History
- Name: Lovat
- Launched: 16 December 1961
- Completed: 1962
- Fate: Foundered 25 January 1975

General characteristics
- Tonnage: 1,110 GRT
- Length: 67.185 metres
- Beam: 10.60 metres
- Installed power: 6 cylinder 4 stroke diesel engine (1250 bhp)
- Propulsion: single screw
- Speed: 11 kts
- Crew: 13

= MV Lovat =

Cargo ship

The MV Lovat was a cargo ship which foundered off the coast of Cornwall with heavy loss of life. The casualties were so high because of deficiencies in crew training, and new regulations were brought in place afterwards to ensure that the same disaster would not be repeated.

== Ship ==
MV Lovat was completed in the Netherlands in 1962.

== Sinking ==
At 6:20 in January 1975, the Lovat was approximately 18 miles from The Lizard when her cargo of coal slurry shifted, causing her to take on a list to starboard. Just ten minutes later, the crew abandoned ship; however, they were unable to launch the lifeboat and the entire crew of thirteen were forced to use a ten-person inflatable liferaft.
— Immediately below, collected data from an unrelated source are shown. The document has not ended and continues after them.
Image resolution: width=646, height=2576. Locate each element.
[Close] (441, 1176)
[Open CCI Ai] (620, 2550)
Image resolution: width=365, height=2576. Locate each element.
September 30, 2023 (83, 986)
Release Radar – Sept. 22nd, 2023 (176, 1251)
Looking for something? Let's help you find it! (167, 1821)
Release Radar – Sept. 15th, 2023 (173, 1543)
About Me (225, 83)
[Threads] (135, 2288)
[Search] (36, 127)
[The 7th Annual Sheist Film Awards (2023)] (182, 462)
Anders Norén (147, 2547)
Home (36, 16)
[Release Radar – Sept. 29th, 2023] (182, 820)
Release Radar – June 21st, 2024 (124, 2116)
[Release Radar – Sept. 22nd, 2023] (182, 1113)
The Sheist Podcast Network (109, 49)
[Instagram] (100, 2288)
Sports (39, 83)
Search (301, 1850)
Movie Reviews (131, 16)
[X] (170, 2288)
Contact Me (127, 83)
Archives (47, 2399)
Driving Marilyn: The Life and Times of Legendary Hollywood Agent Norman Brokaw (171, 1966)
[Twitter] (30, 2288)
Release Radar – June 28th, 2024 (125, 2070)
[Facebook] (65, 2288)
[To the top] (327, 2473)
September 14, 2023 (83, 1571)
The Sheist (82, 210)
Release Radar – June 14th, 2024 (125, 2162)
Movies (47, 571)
The liferaft was damaged during the launching, which meant that waves were able to travel through the open entrance on one side and out of the other, soaking the occupants inside.

Only two of the crew of thirteen were saved, rescued by the crew of the Solomon Browne of Penlee Lifeboat Station and the crew of a Westland Whirlwind from RNAS Culdrose, in particular Leading Aircrewman Peter Gibbs, who was awarded the Queen's Gallantry Medal.